How do they work? By getting everybody under one roof and coordinating patient care. By letting different specialties work together, rather than sending a patient from one to another to another. By compensating doctors with salaries. This last is a sticking point: if you own a piece of the MRI business, for example, you might just be inclined to order more MRIs. Or you’re tied to the work-harder-get-richer principle. But more and more doctors seem interested in having a life, in not being on call 24 hours a day, in earning good money (integrated system compensations compare well with private practices) while focusing on patient care — without over-prescribing and over-ordering to guard against getting sued.

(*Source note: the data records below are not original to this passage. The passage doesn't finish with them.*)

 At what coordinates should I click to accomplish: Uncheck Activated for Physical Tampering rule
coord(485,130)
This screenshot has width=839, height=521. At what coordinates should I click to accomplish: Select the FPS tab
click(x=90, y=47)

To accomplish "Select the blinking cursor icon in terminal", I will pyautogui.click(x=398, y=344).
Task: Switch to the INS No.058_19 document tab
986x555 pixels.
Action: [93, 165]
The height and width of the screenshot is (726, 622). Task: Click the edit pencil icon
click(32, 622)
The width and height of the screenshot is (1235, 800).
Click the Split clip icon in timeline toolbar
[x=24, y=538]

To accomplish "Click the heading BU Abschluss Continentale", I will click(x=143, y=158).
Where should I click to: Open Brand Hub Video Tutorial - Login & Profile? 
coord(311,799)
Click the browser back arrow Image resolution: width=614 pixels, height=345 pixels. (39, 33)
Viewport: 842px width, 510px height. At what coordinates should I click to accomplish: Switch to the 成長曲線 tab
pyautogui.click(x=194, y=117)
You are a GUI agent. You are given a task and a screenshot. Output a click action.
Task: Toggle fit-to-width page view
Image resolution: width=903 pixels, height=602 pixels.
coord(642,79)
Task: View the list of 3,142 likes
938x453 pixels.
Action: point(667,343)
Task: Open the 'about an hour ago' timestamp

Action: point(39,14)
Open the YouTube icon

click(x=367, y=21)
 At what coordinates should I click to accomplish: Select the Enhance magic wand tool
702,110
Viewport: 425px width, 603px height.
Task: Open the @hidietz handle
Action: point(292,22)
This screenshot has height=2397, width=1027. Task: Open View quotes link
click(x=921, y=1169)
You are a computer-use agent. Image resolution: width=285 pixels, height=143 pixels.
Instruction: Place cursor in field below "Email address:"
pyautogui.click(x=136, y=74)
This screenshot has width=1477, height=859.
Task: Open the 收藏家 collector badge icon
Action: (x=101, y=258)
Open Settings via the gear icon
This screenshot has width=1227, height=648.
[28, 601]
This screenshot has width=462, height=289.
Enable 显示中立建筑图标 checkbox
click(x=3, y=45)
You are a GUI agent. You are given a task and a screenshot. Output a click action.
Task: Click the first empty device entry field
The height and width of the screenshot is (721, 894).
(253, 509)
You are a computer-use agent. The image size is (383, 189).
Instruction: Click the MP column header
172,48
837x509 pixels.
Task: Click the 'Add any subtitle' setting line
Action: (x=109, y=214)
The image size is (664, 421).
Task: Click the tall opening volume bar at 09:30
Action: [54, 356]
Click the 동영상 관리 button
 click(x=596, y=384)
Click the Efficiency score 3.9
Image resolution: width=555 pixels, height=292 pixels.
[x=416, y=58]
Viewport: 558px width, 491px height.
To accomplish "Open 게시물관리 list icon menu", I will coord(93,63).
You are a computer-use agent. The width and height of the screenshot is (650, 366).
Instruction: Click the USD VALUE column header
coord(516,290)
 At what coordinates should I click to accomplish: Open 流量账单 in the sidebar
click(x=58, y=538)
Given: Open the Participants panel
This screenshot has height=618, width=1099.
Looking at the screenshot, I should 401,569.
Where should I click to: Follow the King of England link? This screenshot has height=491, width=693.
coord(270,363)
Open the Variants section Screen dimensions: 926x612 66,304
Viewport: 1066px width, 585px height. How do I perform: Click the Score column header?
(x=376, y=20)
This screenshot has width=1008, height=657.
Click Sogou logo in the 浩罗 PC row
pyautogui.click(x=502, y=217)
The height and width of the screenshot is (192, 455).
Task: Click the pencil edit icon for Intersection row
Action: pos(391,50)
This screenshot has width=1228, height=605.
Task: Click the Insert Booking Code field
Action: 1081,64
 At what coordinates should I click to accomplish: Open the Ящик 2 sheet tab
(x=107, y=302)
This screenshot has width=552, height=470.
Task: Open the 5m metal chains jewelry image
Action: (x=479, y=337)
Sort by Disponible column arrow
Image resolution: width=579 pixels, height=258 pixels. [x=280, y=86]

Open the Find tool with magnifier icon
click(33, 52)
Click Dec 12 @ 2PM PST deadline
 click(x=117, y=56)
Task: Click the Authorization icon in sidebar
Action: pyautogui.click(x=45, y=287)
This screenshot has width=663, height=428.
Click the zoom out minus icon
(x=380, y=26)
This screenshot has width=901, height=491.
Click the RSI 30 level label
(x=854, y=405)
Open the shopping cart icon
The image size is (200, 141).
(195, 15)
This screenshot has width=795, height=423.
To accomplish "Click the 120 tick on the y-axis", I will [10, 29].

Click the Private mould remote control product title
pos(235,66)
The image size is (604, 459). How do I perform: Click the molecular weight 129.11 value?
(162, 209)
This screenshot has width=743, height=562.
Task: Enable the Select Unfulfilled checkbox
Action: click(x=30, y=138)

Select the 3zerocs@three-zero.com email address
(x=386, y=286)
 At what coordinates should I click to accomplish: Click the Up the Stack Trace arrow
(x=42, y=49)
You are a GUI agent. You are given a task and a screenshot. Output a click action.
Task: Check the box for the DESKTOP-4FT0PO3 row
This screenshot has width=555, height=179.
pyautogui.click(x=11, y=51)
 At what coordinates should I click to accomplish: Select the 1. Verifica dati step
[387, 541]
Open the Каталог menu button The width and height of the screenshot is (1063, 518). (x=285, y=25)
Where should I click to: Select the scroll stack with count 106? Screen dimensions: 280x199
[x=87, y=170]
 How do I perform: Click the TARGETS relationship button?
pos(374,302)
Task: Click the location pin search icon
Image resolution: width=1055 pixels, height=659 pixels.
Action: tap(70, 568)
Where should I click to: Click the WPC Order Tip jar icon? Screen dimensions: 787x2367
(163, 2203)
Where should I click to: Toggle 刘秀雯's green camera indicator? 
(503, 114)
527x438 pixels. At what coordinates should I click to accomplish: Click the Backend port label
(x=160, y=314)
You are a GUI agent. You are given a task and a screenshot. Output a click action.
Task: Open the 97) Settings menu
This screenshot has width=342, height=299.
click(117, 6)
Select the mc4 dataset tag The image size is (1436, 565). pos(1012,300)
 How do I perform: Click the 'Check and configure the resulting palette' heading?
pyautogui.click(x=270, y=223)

Why does this make such good sense? Because most patients (not all) sing its praises. Because integrated care saves money by keeping people healthier, reducing unnecessary procedures, keeping people out of hospitals… the list goes on.
My oncologist retired a year after a 2006 breast cancer episode. I went to meet my new choice on the 8th floor of Kaiser Medical Center in March, 2008. She looked at lab tests (2nd floor), spotted anemia, said I shouldn’t be anemic, ordered colonoscopy/endoscopy. G.I. doc (2nd floor) found celiac disease in June, connected me to nutritionist (across the street) and to endocrinologist (6th floor) who helped me design diet plus vitamins etc so I’m healthy again. Physical therapist (4th floor) discussed fitness plans. All of these specialists, my surgeon (2nd floor) and my primary care doc (4th floor) are friends. All respond to frequent e-mails within 24 hours, saving multiple calls and appointments. All post test results, etc on my personal web page. Thus, over a 3-year period: one overnight hospitalization for mastectomy, one out-patient procedure, a reasonable number of appointments, healthy patient.
Not everybody loves Kaiser, or the other clinics being studied. But it’s a model that works.